**WORK TO COMPLETE:**
Please copy the records again, from the line containing "Where should I" through the line containing "[x=135, y=368]", keeping the request text and raising every coordinate in the answers by 63. Leave the pictures out.

**DATA LISTING:**
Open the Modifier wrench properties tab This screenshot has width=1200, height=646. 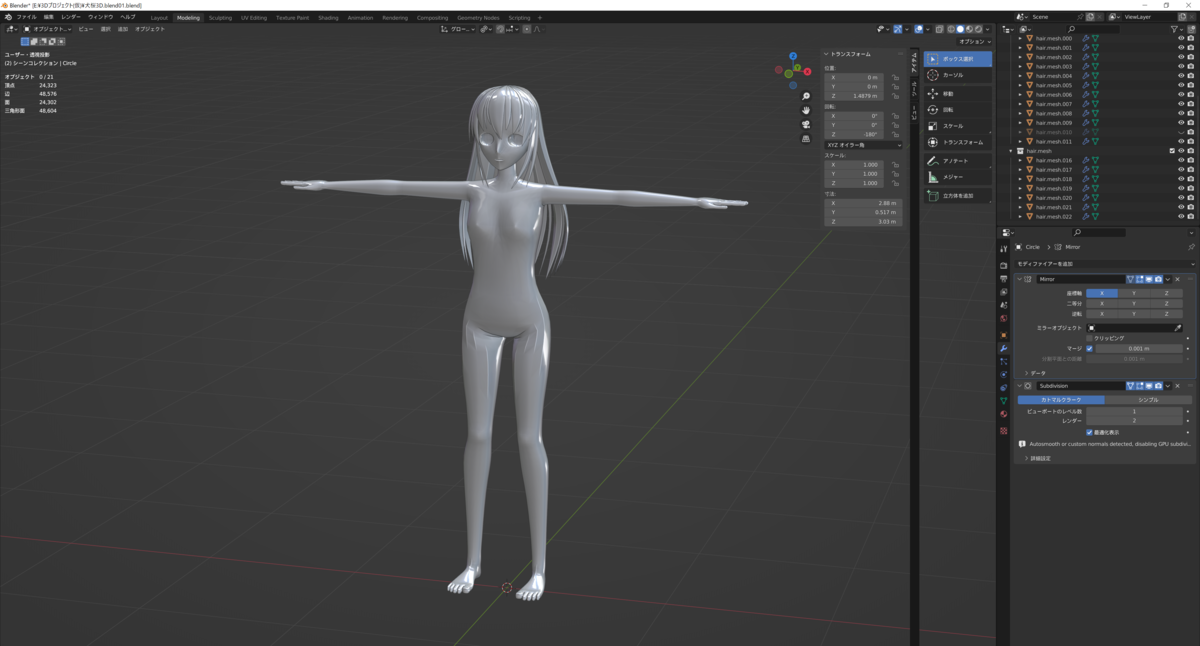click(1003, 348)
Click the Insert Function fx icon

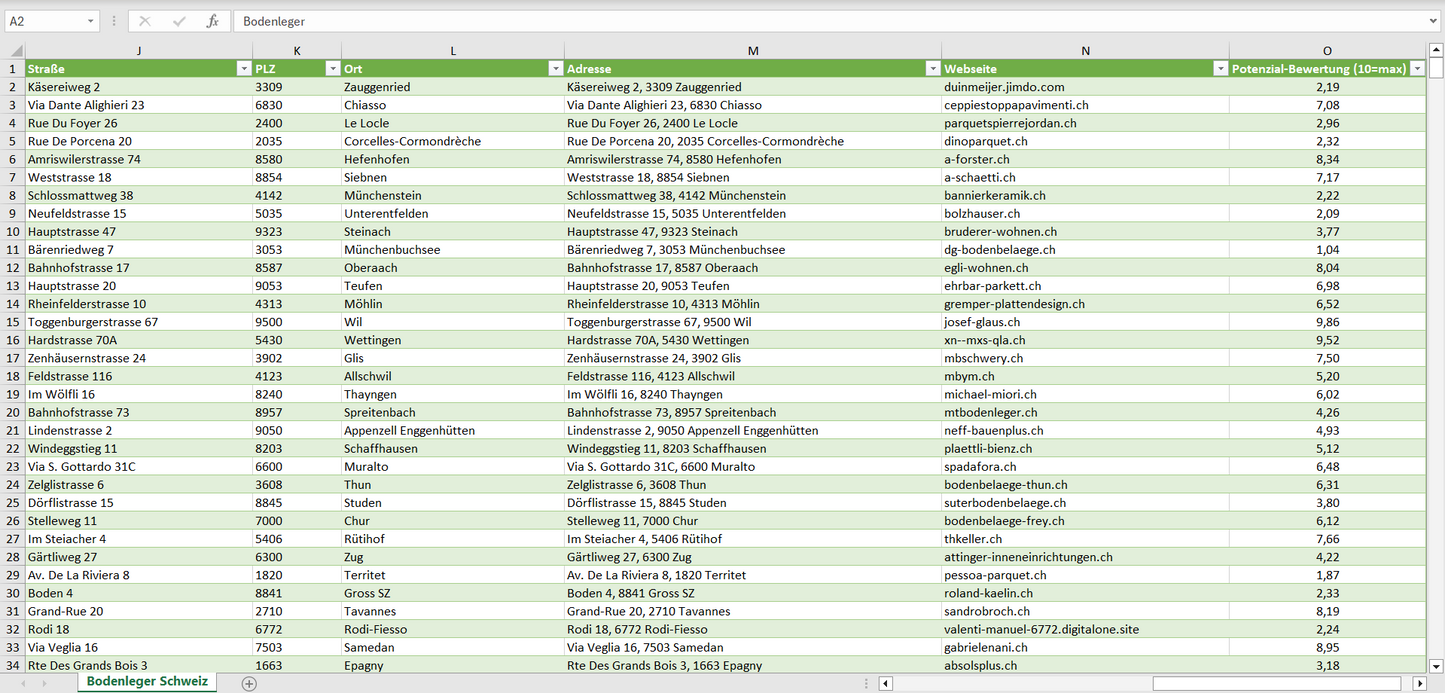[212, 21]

...

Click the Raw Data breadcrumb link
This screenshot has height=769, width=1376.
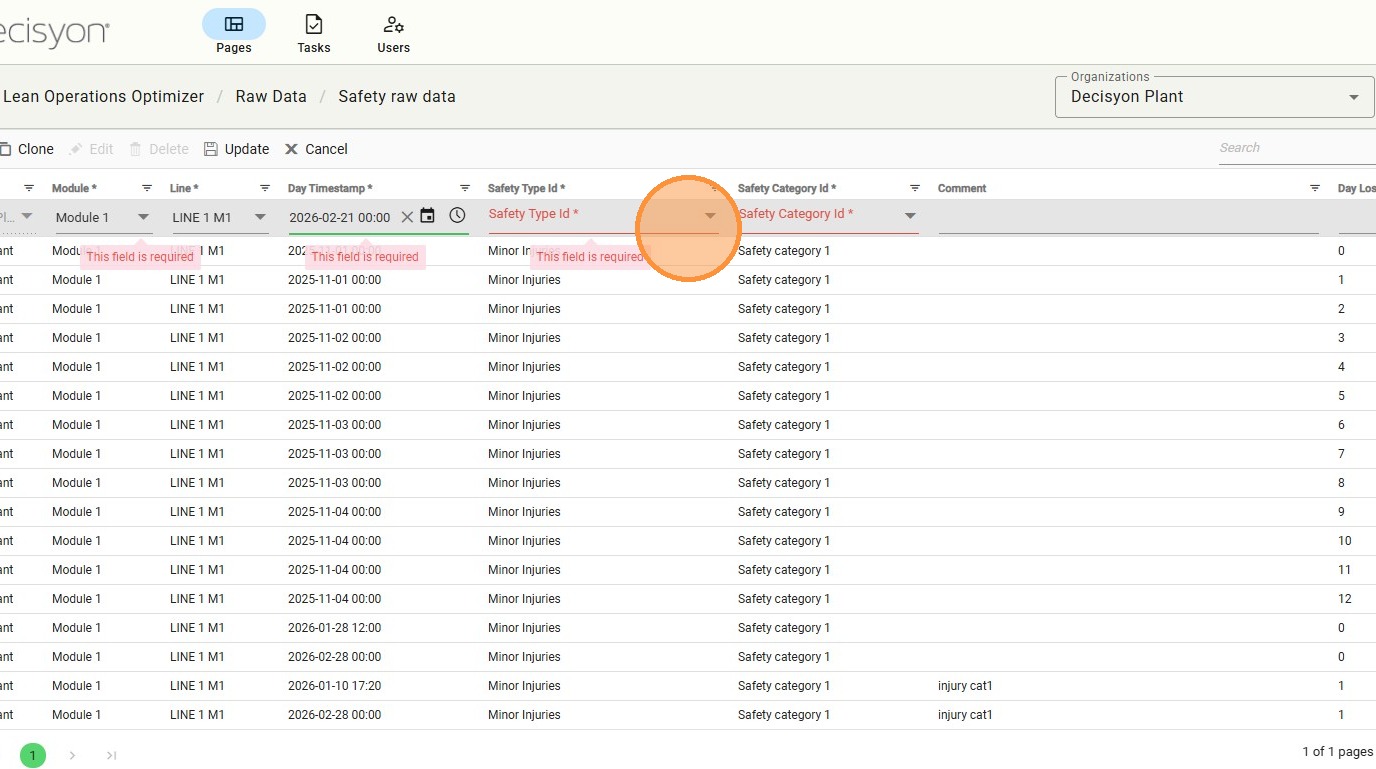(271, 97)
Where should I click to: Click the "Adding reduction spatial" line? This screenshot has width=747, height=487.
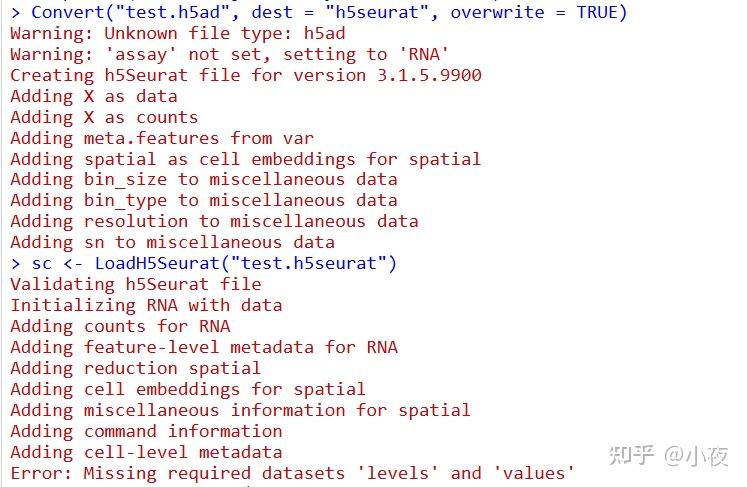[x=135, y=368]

**REPLY:**
Where should I click to: Click the "Adding reduction spatial" line? This screenshot has width=747, height=487.
[x=198, y=431]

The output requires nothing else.